Sen. Ted Cruz (Texas) has run a brilliant campaign, and if it were not for Donald Trump, he'd probably be on the verge of wrapping up the Republican nomination by now. The Texas firebrand knew long before others that the party's primary schedule and delegate allocation rules played to his advantage, not to an establishment candidate like former Florida Gov. Jeb Bush. From his arrival in the Senate, Cruz has bent the political space-time continuum around himself by demonstrating GOP leaders' inability to govern effectively or deliver on their promises to conservatives.

 

But he has made a fatal mistake. After excoriating the GOP establishment in the Senate and on the campaign trail, Cruz has now made common cause with the party in a desperate attempt to stop Trump. Wisconsin marked the turning point. Initially, he was coy about accepting the party's support. He did not court it, but Wisconsin was crucial to slowing Trump's momentum. And it worked. The Texan took 36 of the state's 42 delegates and appeared to have dealt a setback to the New York real estate mogul. But by cooperating with the party in Wisconsin, Cruz crucially altered the narrative of the campaign. The core of his electoral value proposition has been fierce opposition to the party's leaders.
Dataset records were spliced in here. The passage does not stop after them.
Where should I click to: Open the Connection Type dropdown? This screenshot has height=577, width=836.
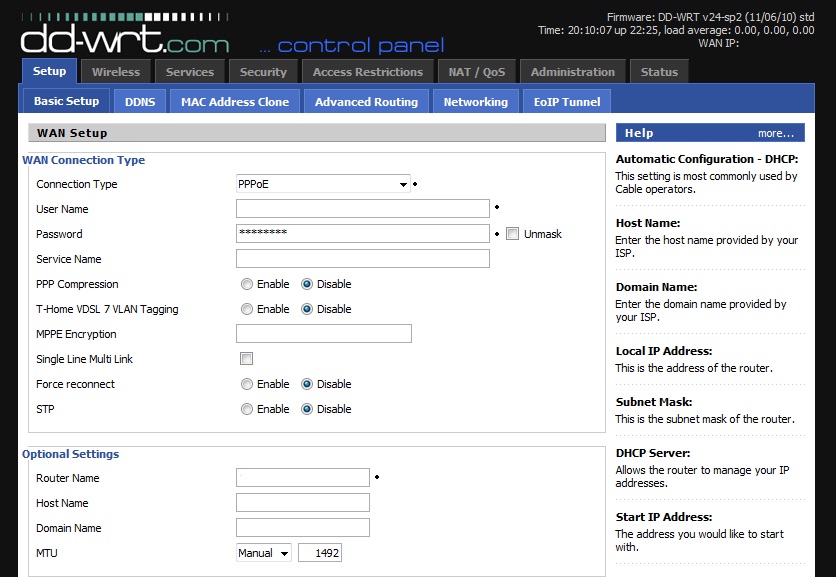323,184
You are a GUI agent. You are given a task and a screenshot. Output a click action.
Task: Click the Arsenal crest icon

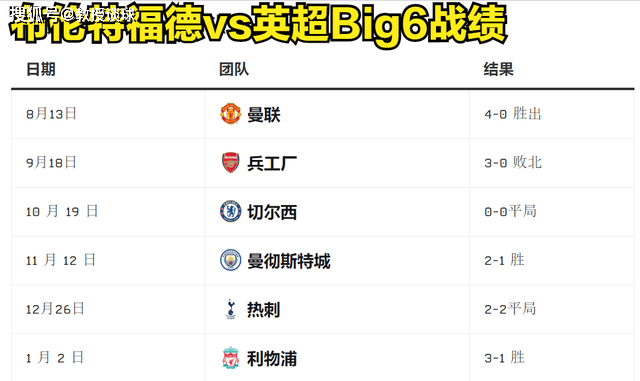click(x=231, y=163)
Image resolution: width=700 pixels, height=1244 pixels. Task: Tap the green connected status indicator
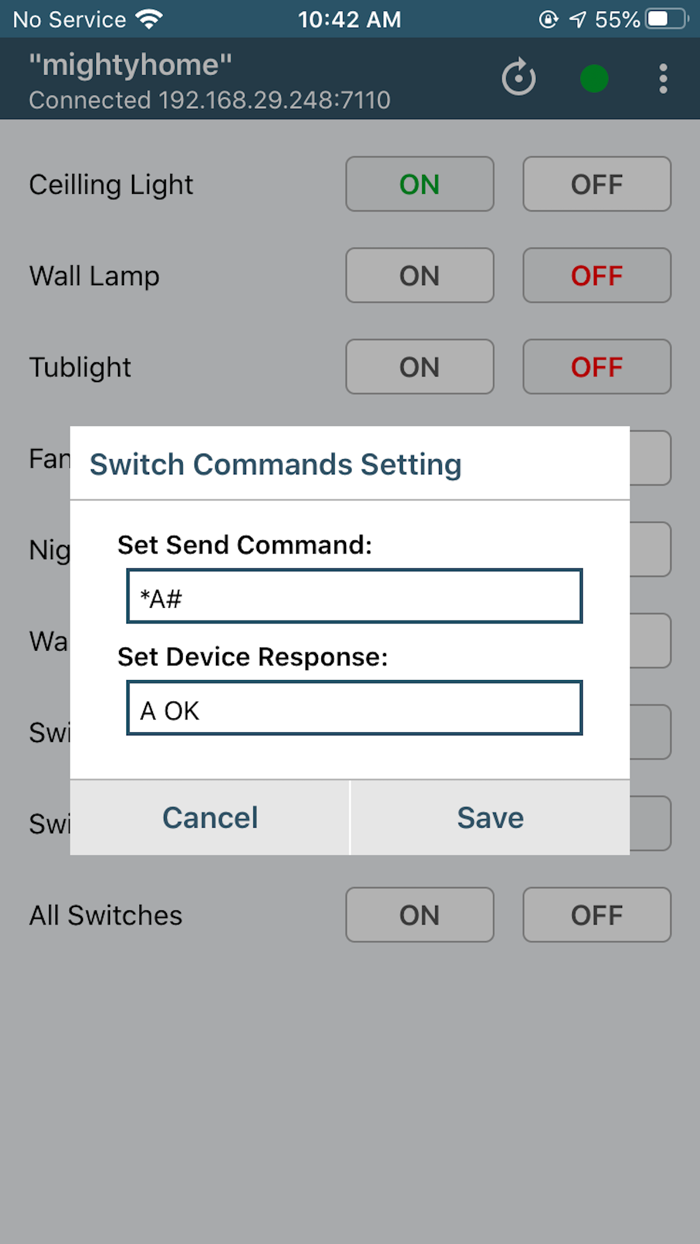tap(594, 78)
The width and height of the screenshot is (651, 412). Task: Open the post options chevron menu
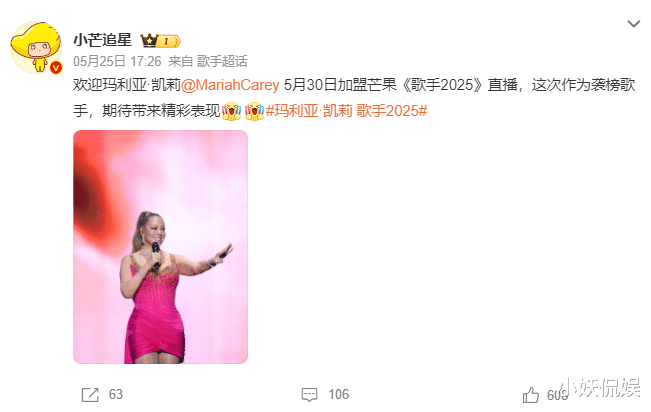(633, 24)
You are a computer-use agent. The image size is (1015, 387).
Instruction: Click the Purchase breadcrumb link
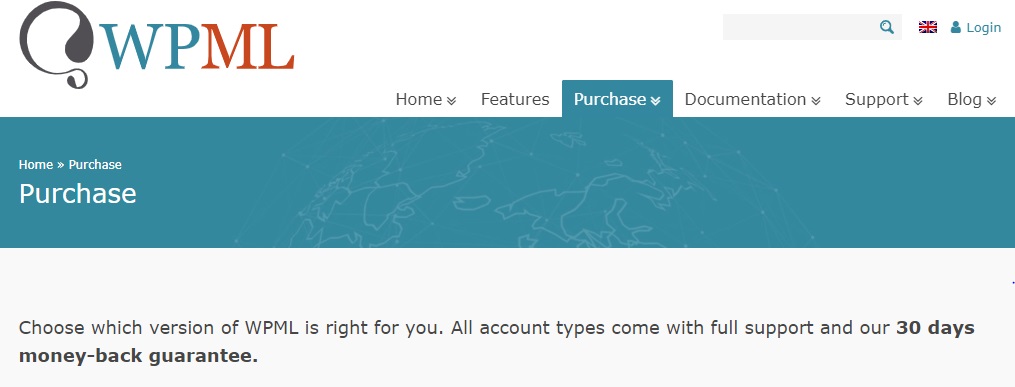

Once he tacitly accepted the party's embrace, he began to morph from a conservative stalwart to an opportunist.

 

The end of the beginning came in mid-March when establishmentarian Sen. Lindsey Graham (S.C.) endorsed Cruz. The beginning of the end came with Cruz's victory in Wisconsin on April 5, when the media portrayed it as a product of an unholy alliance between Cruz and the establishment. This narrative fed directly into discussions of scenarios in which Cruz would conduct raids on Trump's delegates. In turn, the party would make changes in the convention rules and use Trojan-horse delegates to hand the nomination to Cruz, or a white-knight candidate such as Speaker Paul Ryan (Wis.). Cruz appeared too-clever-by-half, or worse, a patsy being played by the establishment to, first, turn away Trump, then deny the nomination to Cruz.

 

A kiss by the GOP establishment in 2016 has been the kiss of death. This has been the most consistent pattern of the campaign. Yet, as strategic as Cruz has been in his run, he seems to have missed this cautionary lesson. Or perhaps he believed he was immune, or he felt the opportunity slipping away and acted in desperation.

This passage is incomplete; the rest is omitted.